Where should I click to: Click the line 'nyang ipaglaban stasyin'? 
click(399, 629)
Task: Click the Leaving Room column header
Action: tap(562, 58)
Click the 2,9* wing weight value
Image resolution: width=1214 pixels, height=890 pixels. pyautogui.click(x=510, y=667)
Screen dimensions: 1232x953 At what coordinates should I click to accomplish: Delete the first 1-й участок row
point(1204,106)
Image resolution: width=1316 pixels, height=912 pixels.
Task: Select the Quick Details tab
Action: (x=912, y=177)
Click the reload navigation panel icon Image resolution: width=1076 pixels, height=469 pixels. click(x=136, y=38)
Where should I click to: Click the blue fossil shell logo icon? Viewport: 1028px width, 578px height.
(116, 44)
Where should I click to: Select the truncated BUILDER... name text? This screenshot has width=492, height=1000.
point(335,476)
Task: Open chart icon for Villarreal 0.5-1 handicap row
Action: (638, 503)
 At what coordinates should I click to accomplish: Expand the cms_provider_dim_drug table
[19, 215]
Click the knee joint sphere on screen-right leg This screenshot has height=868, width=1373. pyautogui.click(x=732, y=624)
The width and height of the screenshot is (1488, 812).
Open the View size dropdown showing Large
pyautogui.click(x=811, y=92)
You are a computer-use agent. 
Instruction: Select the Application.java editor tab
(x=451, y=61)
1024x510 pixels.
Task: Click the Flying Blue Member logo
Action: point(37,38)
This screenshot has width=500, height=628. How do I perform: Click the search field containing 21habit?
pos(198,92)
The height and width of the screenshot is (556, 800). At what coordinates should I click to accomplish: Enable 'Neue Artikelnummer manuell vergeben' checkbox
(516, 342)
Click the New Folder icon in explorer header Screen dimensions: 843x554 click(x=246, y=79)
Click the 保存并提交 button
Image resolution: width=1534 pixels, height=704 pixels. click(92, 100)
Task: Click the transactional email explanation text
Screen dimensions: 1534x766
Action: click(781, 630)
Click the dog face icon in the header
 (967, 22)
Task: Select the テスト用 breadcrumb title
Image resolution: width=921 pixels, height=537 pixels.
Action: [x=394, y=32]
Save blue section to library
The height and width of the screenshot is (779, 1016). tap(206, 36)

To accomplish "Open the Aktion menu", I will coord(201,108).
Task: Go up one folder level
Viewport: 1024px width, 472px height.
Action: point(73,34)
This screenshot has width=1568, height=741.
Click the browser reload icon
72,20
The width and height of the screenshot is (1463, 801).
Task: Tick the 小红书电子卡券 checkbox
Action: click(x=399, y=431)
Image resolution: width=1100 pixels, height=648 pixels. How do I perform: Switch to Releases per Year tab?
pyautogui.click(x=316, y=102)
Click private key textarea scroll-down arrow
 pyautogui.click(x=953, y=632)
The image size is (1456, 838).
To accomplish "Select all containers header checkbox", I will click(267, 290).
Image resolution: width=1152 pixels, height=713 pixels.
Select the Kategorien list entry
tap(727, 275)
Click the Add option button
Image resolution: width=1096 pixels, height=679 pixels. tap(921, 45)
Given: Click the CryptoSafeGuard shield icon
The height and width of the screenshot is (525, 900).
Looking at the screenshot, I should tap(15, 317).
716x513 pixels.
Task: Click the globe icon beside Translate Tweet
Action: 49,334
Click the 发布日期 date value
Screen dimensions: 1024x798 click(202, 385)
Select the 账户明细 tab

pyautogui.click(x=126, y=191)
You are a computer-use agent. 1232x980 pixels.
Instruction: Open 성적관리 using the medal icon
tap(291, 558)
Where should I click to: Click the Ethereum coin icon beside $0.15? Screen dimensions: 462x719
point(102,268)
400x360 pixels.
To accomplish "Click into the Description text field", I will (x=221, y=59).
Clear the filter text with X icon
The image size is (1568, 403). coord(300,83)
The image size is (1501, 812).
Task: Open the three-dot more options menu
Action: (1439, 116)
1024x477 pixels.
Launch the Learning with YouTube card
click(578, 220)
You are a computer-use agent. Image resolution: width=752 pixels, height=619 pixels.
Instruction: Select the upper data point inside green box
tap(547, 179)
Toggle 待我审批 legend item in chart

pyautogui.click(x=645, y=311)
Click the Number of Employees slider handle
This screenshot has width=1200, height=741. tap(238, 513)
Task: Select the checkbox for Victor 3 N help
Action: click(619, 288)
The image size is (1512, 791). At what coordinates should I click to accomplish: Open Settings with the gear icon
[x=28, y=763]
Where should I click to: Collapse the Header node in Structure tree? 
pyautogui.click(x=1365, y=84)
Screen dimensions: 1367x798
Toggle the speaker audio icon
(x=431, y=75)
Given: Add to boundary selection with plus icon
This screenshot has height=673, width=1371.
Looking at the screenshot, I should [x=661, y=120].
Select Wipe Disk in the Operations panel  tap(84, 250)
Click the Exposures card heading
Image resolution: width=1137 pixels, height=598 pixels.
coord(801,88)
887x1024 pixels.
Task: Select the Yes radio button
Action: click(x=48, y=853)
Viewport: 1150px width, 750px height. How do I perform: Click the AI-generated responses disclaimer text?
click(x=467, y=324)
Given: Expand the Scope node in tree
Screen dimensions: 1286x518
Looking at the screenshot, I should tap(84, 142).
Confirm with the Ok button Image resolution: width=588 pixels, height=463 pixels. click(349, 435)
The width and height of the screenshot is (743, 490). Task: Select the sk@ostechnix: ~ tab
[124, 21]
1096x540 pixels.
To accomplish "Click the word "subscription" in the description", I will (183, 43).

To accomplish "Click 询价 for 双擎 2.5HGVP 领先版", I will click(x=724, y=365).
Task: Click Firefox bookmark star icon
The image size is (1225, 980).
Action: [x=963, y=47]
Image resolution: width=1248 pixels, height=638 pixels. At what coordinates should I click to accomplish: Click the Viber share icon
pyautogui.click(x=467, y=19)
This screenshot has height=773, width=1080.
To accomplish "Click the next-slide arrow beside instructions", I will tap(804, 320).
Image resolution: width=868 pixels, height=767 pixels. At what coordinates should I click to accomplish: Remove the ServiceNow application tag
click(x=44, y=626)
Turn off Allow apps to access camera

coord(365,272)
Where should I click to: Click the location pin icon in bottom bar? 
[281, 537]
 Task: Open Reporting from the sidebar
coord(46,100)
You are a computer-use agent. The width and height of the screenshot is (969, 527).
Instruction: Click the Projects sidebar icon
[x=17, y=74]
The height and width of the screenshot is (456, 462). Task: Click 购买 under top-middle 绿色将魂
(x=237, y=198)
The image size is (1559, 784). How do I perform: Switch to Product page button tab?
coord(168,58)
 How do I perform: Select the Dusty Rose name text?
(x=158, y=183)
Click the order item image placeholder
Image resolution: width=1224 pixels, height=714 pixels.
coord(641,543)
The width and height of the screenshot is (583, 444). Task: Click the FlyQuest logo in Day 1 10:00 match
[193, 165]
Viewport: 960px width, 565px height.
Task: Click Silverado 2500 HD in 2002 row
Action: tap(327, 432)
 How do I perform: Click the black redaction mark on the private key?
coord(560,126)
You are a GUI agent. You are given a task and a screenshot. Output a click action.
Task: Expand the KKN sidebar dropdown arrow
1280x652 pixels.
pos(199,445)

-*-

*WHAT THE TASK ASKS*
Pick out every line in the records above that contains the word "point" and copy each of those lines in full.

*COMPLETED TASK*
point(1204,106)
point(335,476)
Action: point(37,38)
Action: point(73,34)
point(102,268)
Instruction: Select the upper data point inside green box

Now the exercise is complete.